If you do not pay a credit line, medical bill, or other outstanding balance for multiple months in a row, typically around six months, the company you owe the money to may write off your debt as a loss and sell it to a collection agency.
On your credit report, this appears as a charge-off, which is a negative mark that lenders use to help them identify people who may not be creditworthy. Most companies issue a charge off after 180 days or six months of non-payment, but it is not a hard and fast rule. If you continue to neglect your payments, the negative remark from the charged-off account will stay on your credit report for seven years from the original delinquent date, often referred to as the date of original delinquency.
The new collection account will also count against you for up to seven years as well. Any late and delinquent payment remarks on your credit will also remain and negatively impact your score, which will disappear after seven years.
Bottom line: Collection accounts will greatly affect your credit score. The negative mark from the collection account usually remains on your credit report. For seven years, from the start of your original missed payment, having a charged-off account means you are no longer paying the original company, but instead a new entity that specializes in getting money back from you. Some people mistakenly believe that this means they are no longer responsible for paying off the debt.
Paying Off Debt
However, just because the debt has changed hands does not mean it can not affect you. You are still completely responsible for paying off the debt, no matter how many times it changes hands. Once the original creditor has sold off your debt, this charged-off account can still cause significant harm to your credit score. Paying off the debt will slightly reduce the effect it has on your credit, but a charged-off account can be a glaring blemish on your credit report.
Additionally, a new collection account is opened on your credit report for the new owner of the debt. Continuing to avoid payment can lead to even more marks. For your credit, this new account can also report your delinquency. If you are trying to repair your credit score, settle any and all charged-off or collection accounts. Most of the time, the type of debt does not matter to a collection agency.
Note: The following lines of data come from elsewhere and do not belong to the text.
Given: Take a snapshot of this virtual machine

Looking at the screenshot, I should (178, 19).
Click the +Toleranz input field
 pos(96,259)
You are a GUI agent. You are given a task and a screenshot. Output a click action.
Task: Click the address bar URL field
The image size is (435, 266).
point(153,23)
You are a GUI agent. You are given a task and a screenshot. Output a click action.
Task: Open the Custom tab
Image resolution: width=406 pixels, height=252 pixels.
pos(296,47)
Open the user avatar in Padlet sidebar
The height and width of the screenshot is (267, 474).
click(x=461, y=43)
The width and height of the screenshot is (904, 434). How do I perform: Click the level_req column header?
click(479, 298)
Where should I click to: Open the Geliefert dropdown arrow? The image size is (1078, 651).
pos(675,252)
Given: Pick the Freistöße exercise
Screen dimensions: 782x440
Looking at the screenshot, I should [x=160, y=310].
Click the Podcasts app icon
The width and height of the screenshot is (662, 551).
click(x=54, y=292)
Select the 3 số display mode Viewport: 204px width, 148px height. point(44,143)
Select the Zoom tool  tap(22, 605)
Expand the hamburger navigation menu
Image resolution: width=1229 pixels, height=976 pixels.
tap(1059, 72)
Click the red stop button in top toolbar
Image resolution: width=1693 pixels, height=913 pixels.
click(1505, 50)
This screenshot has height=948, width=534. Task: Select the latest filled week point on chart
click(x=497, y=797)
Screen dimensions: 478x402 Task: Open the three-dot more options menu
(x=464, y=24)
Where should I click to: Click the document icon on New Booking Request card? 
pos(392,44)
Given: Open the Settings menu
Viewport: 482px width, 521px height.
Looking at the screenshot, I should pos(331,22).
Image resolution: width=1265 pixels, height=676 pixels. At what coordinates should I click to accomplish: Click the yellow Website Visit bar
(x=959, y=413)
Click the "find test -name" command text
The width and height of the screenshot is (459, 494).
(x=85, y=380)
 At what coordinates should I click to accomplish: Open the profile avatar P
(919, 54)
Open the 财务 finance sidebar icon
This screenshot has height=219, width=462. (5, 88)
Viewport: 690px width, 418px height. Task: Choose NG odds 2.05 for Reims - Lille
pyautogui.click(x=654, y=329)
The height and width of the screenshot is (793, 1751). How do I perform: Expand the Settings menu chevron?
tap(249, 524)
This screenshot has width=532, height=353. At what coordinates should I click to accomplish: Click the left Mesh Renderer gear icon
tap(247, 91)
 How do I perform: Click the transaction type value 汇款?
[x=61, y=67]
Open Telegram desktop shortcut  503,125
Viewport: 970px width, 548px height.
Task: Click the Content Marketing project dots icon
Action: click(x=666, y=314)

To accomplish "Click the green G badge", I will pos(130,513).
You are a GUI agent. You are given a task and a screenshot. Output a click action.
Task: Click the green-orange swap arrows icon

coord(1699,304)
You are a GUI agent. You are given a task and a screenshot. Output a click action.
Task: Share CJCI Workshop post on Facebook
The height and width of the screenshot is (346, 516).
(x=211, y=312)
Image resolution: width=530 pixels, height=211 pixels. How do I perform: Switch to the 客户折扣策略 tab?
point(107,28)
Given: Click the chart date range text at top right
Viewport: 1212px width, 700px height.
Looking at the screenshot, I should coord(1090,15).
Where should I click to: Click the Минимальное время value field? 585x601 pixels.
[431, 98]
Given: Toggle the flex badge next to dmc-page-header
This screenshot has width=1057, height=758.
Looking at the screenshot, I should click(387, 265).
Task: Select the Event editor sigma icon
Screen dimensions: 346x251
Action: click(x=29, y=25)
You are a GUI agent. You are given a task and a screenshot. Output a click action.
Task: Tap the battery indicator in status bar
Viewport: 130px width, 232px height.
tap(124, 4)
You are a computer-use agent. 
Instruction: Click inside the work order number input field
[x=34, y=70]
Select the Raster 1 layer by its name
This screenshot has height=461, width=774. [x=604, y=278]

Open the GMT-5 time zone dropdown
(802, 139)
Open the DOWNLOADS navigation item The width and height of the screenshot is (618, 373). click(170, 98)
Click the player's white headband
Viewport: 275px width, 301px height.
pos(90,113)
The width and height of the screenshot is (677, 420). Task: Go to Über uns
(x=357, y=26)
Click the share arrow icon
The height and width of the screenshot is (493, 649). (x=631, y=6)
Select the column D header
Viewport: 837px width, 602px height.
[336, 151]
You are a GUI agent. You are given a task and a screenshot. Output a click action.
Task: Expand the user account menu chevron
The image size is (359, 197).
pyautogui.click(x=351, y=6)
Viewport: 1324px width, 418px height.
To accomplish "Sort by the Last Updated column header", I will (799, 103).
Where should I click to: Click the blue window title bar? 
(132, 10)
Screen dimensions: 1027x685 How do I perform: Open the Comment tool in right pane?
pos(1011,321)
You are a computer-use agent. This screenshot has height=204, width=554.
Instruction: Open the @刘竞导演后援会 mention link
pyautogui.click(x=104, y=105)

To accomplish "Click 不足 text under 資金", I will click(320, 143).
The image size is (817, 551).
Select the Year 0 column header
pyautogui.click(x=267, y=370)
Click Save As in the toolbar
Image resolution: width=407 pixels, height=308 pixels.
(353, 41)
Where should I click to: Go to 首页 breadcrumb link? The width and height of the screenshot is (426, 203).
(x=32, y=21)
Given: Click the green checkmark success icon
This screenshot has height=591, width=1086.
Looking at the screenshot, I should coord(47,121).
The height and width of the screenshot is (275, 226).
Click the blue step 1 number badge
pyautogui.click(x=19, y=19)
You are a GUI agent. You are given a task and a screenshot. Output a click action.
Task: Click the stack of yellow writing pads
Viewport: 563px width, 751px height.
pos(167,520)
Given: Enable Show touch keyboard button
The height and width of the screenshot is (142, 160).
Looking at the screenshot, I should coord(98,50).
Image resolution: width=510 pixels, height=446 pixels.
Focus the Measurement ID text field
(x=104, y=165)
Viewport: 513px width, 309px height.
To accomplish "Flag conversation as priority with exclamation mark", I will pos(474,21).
They will treat a mortgage the same as a line of credit, with little difference in collecting or reporting. In these cases, the collection account will stay on the credit report for seven years. There is one slight difference here, in that medical collections are treated slightly differently. This has a lot to do with insurance payments. In some cases, the medical debt goes directly to the person who then has to send it off to their insurance company to get the cost covered. This process can take time.
180 Days Late
So most medical debts have a bit of leeway before being reported to collections. In most cases, medical debts will not be reported as delinquent until after a 180-day waiting period to allow the person’s insurance company to issue their payments. Also, if a medical account goes to collections and is then paid by insurance at a later date, the agency must remove the collections account from the person’s credit history.
Making payments on an account in collections is an option, but usually does not affect how long that account will stay on your credit report. Even if you pay off the entire balance in collections, the closed collection account will stay on your credit report and still harm your credit score.
However, you may be able to negotiate with the collection agency to remove the derogatory mark from your credit report. In return for you paying off the balance, this can take some extra work on your end. However, if you do pursue this route, be sure to get an agreement in writing before you pay off your collection. In some cases, it is also possible to dispute a wrongful collection account and have it removed from your credit report. This is mainly for mistakes made by the collection agency or original lender.
Rules and Guidelines
However, many debt collectors have poor records and are not able to validate the debt in the event of it being disputed. Debt collectors have specific rules and guidelines they must follow by law, and if they fail to meet certain criteria, then they are required by law to remove the collection from your credit report.
Some debt collection agencies may also engage in shady practices that border on violations, such as trying to collect on an account that is no longer theirs. Anyone who suspects they are being treated unfairly should seek legal help or dispute. The debt with the credit bureaus is now paid. Go get that money.